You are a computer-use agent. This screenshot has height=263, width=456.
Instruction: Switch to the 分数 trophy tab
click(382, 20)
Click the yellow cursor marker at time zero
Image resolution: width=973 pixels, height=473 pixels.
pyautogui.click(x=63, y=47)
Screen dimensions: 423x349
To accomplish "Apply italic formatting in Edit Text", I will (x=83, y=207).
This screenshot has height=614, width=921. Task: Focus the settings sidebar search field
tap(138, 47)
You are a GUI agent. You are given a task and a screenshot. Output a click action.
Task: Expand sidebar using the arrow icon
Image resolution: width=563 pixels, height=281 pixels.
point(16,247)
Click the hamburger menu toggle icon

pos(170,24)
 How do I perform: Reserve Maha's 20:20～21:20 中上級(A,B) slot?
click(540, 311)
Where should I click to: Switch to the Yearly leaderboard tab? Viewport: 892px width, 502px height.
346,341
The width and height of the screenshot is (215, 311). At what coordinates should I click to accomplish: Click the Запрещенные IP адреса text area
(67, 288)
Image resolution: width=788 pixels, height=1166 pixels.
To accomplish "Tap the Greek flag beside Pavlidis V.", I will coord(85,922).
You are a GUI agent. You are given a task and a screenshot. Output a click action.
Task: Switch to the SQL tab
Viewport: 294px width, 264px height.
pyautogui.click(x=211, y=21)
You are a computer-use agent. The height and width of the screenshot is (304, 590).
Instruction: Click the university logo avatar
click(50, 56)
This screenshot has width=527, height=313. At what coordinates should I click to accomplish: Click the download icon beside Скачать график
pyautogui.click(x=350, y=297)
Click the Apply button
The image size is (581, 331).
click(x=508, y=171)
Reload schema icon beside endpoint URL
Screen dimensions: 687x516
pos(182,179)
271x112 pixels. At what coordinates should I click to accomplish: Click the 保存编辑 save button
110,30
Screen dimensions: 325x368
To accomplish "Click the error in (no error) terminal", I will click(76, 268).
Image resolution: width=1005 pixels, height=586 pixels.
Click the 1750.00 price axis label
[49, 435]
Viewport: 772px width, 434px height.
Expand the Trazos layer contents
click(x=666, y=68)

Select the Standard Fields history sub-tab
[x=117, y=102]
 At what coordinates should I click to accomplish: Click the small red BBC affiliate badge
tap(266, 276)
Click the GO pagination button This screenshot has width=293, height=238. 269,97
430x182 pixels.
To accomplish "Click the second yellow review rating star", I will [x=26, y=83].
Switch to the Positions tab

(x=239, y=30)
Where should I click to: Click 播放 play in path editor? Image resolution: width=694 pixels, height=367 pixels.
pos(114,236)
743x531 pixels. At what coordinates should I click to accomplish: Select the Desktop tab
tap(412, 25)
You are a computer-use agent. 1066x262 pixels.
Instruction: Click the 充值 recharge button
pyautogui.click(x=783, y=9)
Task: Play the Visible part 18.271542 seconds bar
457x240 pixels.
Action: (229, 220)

## [What you should do]
Please transcribe the material above precisely as it stands.

## [Result]
You are a computer-use agent. This screenshot has height=263, width=456.
Instruction: Switch to the 分数 trophy tab
click(382, 20)
Click the yellow cursor marker at time zero
Image resolution: width=973 pixels, height=473 pixels.
pyautogui.click(x=63, y=47)
Screen dimensions: 423x349
To accomplish "Apply italic formatting in Edit Text", I will (x=83, y=207).
This screenshot has height=614, width=921. Task: Focus the settings sidebar search field
tap(138, 47)
You are a GUI agent. You are given a task and a screenshot. Output a click action.
Task: Expand sidebar using the arrow icon
Image resolution: width=563 pixels, height=281 pixels.
point(16,247)
Click the hamburger menu toggle icon

pos(170,24)
 How do I perform: Reserve Maha's 20:20～21:20 中上級(A,B) slot?
click(540, 311)
Where should I click to: Switch to the Yearly leaderboard tab? Viewport: 892px width, 502px height.
346,341
The width and height of the screenshot is (215, 311). At what coordinates should I click to accomplish: Click the Запрещенные IP адреса text area
(67, 288)
Image resolution: width=788 pixels, height=1166 pixels.
To accomplish "Tap the Greek flag beside Pavlidis V.", I will coord(85,922).
You are a GUI agent. You are given a task and a screenshot. Output a click action.
Task: Switch to the SQL tab
Viewport: 294px width, 264px height.
pyautogui.click(x=211, y=21)
You are a computer-use agent. The height and width of the screenshot is (304, 590).
Instruction: Click the university logo avatar
click(50, 56)
This screenshot has width=527, height=313. At what coordinates should I click to accomplish: Click the download icon beside Скачать график
pyautogui.click(x=350, y=297)
Click the Apply button
The image size is (581, 331).
click(x=508, y=171)
Reload schema icon beside endpoint URL
Screen dimensions: 687x516
pos(182,179)
271x112 pixels. At what coordinates should I click to accomplish: Click the 保存编辑 save button
110,30
Screen dimensions: 325x368
To accomplish "Click the error in (no error) terminal", I will click(76, 268).
Image resolution: width=1005 pixels, height=586 pixels.
Click the 1750.00 price axis label
[49, 435]
Viewport: 772px width, 434px height.
Expand the Trazos layer contents
click(x=666, y=68)

Select the Standard Fields history sub-tab
[x=117, y=102]
 At what coordinates should I click to accomplish: Click the small red BBC affiliate badge
tap(266, 276)
Click the GO pagination button This screenshot has width=293, height=238. 269,97
430x182 pixels.
To accomplish "Click the second yellow review rating star", I will [x=26, y=83].
Switch to the Positions tab

(x=239, y=30)
Where should I click to: Click 播放 play in path editor? Image resolution: width=694 pixels, height=367 pixels.
pos(114,236)
743x531 pixels. At what coordinates should I click to accomplish: Select the Desktop tab
tap(412, 25)
You are a computer-use agent. 1066x262 pixels.
Instruction: Click the 充值 recharge button
pyautogui.click(x=783, y=9)
Task: Play the Visible part 18.271542 seconds bar
457x240 pixels.
Action: (229, 220)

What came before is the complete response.